Только вот между доктором Бомгардом и доктором Булгаковым есть одна принципиальная разница: литературный персонаж наркоманом не был, а автор «Морфия», к несчастью, был. В рассказе герой, от лица которого ведется повествование, сам наркоманией не страдает. Морфинистом здесь сделан товарищ автора доктор Поляков, чей дневник после самоубийства читает доктор Бомгард. Булгаков распределил факты собственной биографии между двумя персонажами, может быть, чтобы замаскировать для читателей свое прошлое пристрастие. Возможно, будущий писатель действительно радовался благам цивилизации в Вязьме, но, очевидно, лишь в короткие периоды, когда не был одурманен наркотиком и не страдал от невозможности его принять. Две заботы тяготели над ним: достать морфий и скрыть болезнь от окружающих. В письме в Москву Н. А. Земской 3 октября 1917 года он спрашивал, «почем мужские ботинки (хорошие) в Москве», и просил выяснить в Тверском отделении Московского ломбарда судьбу заложенной там Тасиной золотой цепи под ссуду в 70 рублей. Срок выплаты по ссуде, включая льготные месяцы, истекал 6 сентября. Булгаков своевременно перевел деньги, прося билет с отметками о выплате отослать Н. М. Покровскому (жившему в Москве брату В. М. Булгаковой). Однако вплоть до начала октября о судьбе заложенной золотой цепи ничего не было известно, и Тася беспокоилась «об участи дорогой для нее вещи», подаренной матерью через полгода после свадьбы. По воспоминаниям Татьяны Николаевны, эту цепь в палец толщиной привез отец из-за границы. Заклад в конце концов благополучно выкупили, и цепь еще сослужила службу Булгаковым в трудную минуту их жизни на Кавказе. Скорее всего, ее заложили во время приезда в Москву в марте 1917 года 5-го или 6-го числа, поскольку заклад оформлялся на полгода. Деньги, вероятно, потребовались для поездки в Саратов и Киев.

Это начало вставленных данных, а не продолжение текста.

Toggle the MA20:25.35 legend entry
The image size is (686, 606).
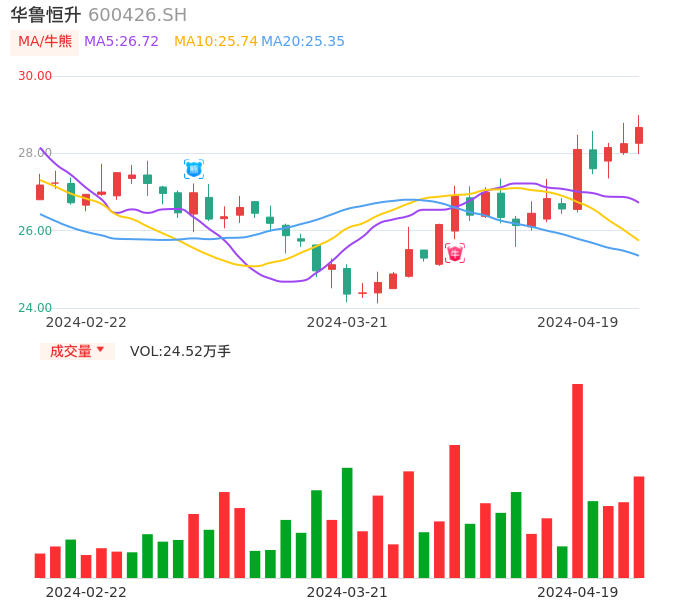click(x=303, y=42)
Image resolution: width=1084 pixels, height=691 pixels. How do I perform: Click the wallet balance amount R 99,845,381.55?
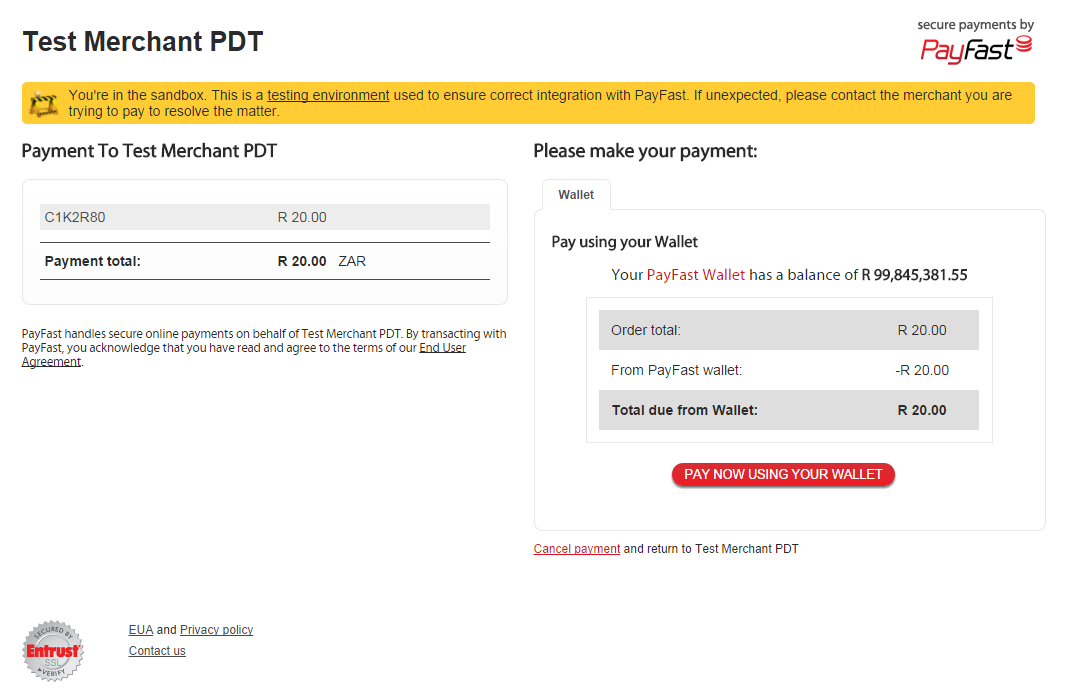(915, 275)
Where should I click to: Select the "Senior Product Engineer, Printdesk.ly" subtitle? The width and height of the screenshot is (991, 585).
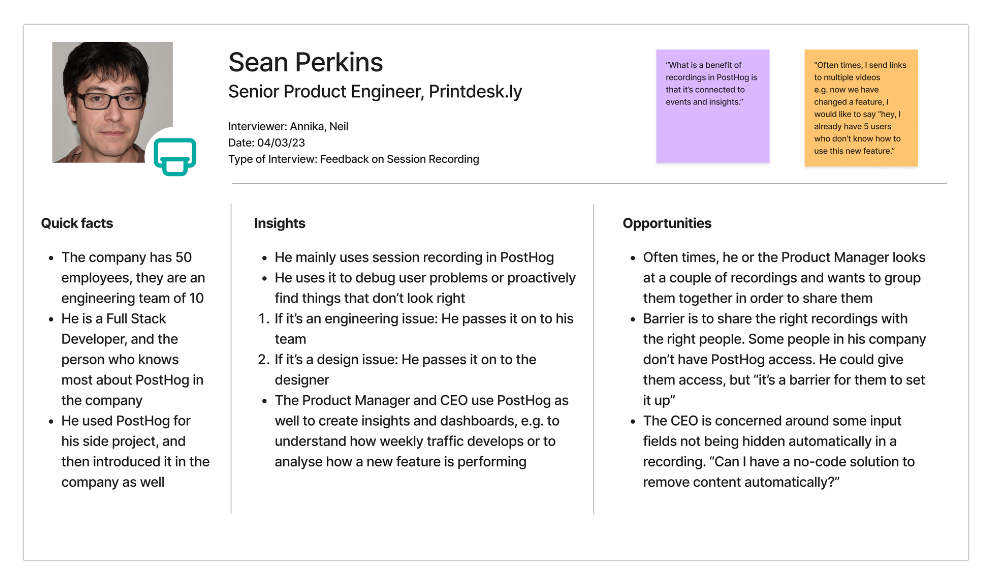[375, 92]
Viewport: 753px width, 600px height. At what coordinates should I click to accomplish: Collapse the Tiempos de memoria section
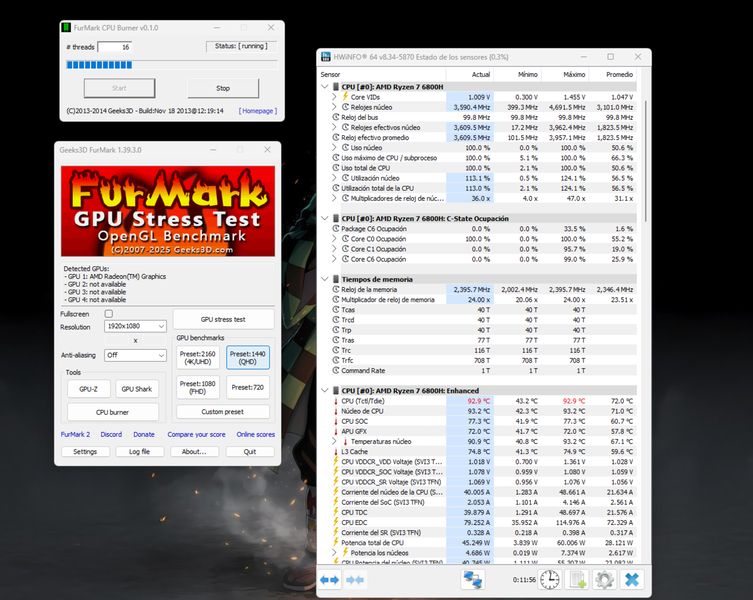tap(324, 279)
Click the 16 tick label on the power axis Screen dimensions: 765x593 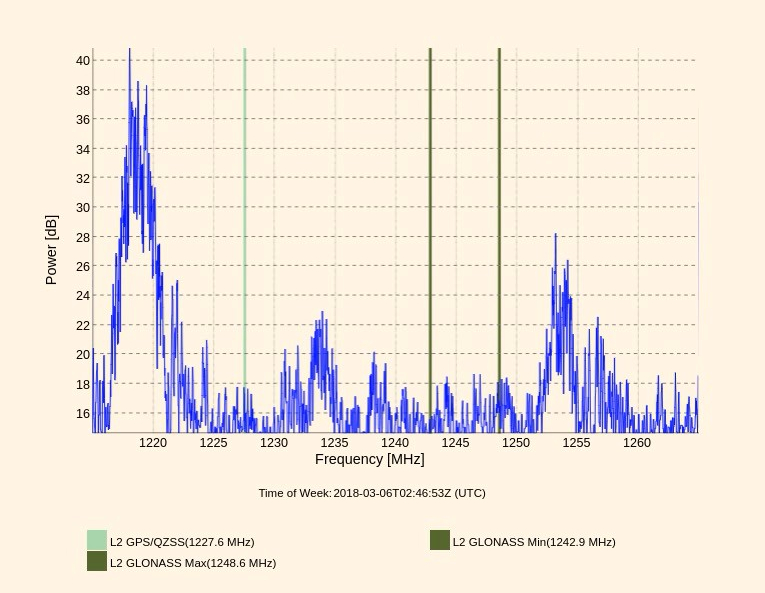click(82, 413)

В том же письме сестре Булгаков сообщал, что «если удастся, я через месяц приблизительно постараюсь заехать на два дня в Москву, по более важным делам». Скорее всего, речь здесь шла о намерении освободиться от военной службы, чтобы покинуть работу в земстве и вернуться в Киев уже не обремененным службой человеком. Однако до этой поездки произошла Октябрьская революция. Через несколько дней после победы большевистского восстания в Петрограде, 30 октября, Татьяна Николаевна писала Н. А. Земской: «Милая Надюша, напиши, пожалуйста, немедленно, что делается в Москве (там в эти дни шли бои между большевиками и сторонниками Временного правительства. — Б. С.). Мы живем в полной неизвестности, вот уже четыре дня ниоткуда не получаем никаких известий. Очень беспокоимся, и состояние ужасное». Надя к тому времени уже уехала из Москвы к мужу в Царское Село, и письмо переслала ей приехавшая к Н. М. Покровскому сестра Варя. От нее или от дяди Коли Булгаковы и узнали о революции.